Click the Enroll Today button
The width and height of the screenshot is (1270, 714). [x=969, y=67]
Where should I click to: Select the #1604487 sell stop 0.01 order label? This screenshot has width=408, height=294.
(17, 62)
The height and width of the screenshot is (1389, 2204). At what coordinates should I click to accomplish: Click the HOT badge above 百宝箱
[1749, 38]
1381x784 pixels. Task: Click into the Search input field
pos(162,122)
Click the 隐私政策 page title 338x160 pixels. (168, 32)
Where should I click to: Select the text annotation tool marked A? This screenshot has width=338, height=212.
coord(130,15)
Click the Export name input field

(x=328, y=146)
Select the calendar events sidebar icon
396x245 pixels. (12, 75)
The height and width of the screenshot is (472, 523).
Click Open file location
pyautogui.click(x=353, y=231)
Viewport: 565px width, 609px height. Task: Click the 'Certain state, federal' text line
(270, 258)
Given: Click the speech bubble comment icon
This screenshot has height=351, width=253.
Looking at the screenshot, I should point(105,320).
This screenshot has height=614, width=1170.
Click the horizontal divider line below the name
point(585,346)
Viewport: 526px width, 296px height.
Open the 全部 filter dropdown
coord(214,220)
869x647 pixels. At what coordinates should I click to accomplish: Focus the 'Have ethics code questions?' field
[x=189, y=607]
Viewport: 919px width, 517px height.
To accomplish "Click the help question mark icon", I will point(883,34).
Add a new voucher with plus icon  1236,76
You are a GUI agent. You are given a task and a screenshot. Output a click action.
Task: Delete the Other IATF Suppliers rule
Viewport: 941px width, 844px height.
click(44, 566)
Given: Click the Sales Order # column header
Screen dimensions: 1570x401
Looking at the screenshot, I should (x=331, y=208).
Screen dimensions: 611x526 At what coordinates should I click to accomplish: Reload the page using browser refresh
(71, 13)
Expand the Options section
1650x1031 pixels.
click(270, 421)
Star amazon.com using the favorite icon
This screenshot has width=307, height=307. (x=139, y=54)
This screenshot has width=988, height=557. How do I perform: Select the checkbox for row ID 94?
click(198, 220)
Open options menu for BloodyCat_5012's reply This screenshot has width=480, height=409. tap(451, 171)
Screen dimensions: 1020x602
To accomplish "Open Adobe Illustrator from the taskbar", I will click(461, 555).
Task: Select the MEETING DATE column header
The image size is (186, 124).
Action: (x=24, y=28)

──────────────────────────────

Task directions: Rewrite everything from the start of the data down to the line that contains "pos(162,122)", changing "Search" to "Find" and leaving everything else the same.

Complete answer:
Click the Enroll Today button
The width and height of the screenshot is (1270, 714). [x=969, y=67]
Where should I click to: Select the #1604487 sell stop 0.01 order label? This screenshot has width=408, height=294.
(17, 62)
The height and width of the screenshot is (1389, 2204). At what coordinates should I click to accomplish: Click the HOT badge above 百宝箱
[1749, 38]
1381x784 pixels. Task: Click into the Find input field
pos(162,122)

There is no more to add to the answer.